Daily streamflow prediction based on the long short-term memory algorithm: a case study in the Vietnamese Mekong Delta

The objective of this study is the development of a state-of-the-art method based on long short-term memory (LSTM), support vector machine (SVM), and random forest (RF) to predict the streamflow in the Mekong Delta in Vietnam, an area crucial to Vietnam's food security. Water level and flow data from 2014 to 2018 at the Tan Chau station and Can Tho (on the Hau River) were used as the input data of the prediction model. Three different ranges of data - from the preceding 4, 8, and 12 days - were used to predict streamflow for both 1 and 7 days ahead, resulting in six individual predictions.
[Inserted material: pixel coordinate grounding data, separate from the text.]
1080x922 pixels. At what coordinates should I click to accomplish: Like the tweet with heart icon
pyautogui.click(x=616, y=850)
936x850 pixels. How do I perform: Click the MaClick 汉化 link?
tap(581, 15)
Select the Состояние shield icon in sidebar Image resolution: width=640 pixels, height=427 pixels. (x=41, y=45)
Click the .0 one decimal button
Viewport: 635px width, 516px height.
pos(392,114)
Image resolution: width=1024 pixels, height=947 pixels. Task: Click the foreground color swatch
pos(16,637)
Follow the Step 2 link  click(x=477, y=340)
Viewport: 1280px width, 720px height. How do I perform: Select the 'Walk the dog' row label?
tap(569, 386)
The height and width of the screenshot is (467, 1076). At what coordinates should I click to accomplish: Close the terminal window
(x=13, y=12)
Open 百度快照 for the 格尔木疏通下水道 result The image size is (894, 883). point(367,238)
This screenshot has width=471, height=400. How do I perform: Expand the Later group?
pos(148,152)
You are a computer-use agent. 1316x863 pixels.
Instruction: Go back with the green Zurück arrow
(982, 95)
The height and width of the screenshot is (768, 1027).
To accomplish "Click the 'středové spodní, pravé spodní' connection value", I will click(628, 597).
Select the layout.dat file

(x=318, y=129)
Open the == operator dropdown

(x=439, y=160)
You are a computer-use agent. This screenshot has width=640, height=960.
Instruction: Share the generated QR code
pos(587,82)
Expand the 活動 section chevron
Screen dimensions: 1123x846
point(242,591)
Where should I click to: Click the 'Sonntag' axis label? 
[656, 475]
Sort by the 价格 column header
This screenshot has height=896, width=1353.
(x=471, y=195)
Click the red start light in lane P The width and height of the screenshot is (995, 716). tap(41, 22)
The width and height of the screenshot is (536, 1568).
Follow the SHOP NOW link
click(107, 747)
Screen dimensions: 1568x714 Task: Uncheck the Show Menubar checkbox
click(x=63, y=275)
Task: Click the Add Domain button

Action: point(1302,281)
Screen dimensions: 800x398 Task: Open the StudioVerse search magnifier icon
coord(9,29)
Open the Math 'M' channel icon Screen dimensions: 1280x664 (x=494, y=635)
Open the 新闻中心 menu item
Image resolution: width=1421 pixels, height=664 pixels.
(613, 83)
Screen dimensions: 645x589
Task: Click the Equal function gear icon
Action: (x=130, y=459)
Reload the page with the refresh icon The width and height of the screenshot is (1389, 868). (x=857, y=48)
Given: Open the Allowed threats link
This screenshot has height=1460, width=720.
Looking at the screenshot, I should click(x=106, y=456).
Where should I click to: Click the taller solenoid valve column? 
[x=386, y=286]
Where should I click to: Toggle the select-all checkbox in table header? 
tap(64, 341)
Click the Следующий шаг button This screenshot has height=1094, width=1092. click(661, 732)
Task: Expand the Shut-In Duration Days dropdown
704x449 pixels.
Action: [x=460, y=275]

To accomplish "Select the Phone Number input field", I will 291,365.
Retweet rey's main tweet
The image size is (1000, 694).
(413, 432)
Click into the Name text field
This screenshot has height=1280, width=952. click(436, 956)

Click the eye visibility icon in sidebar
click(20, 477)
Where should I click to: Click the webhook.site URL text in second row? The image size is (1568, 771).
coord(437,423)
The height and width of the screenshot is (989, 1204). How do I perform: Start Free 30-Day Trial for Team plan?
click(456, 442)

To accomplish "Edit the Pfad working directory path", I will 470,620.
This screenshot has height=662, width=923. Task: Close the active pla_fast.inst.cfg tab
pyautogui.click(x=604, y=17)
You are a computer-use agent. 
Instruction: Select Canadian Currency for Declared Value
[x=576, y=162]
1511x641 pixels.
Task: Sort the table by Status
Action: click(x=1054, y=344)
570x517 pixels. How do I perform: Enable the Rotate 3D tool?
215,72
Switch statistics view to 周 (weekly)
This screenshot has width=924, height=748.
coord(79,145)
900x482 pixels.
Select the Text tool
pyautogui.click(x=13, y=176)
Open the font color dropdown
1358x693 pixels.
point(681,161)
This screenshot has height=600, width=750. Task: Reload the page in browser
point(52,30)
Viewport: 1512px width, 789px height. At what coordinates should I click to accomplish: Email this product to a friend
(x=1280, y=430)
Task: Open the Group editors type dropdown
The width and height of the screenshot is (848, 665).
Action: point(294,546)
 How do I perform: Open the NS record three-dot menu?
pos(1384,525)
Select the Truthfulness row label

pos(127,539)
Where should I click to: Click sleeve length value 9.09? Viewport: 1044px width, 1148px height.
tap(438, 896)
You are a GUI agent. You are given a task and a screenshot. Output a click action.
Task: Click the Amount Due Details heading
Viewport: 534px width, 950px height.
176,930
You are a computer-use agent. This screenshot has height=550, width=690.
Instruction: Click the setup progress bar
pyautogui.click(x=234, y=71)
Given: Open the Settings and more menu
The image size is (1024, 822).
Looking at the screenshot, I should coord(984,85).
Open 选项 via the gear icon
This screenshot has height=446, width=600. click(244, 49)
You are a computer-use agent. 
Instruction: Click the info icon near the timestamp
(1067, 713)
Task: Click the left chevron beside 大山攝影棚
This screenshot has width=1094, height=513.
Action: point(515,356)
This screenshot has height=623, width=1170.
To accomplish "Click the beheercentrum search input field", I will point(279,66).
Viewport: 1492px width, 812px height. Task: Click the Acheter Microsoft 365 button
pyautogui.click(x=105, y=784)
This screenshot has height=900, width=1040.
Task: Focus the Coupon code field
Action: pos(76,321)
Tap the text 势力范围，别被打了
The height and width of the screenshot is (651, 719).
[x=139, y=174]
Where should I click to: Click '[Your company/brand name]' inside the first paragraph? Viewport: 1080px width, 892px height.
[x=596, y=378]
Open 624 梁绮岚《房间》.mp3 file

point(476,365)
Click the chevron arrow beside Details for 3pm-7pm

Various statistical indices, namely root-mean-square error, mean absolute error (MAE), and the coefficient of determination (R-2), were used to assess the predictive ability of the model. The results showed that the SVM and random forest models were successful in improving the performance of the LSTM model, with R-2 > 80%. For a prediction of 1 day ahead, the proposed models gave an R-2 value of 2-5% higher than a prediction of 7 days ahead. These results highlighted that LSTM is a robust technique for characterizing and predicting time series behaviors in hydrology applications.

Automated summary

The objective of this study was to develop an advanced method using LSTM, SVM, and RF to predict streamflow in the Mekong Delta in Vietnam, which is crucial for food security. Water level and flow data from 2014 to 2018 were used as input for the prediction model. The results showed that the SVM and RF models improved the performance of the LSTM model, with R-2 > 80%. LSTM was found to be a robust technique for characterizing and predicting time series behaviors in hydrology applications.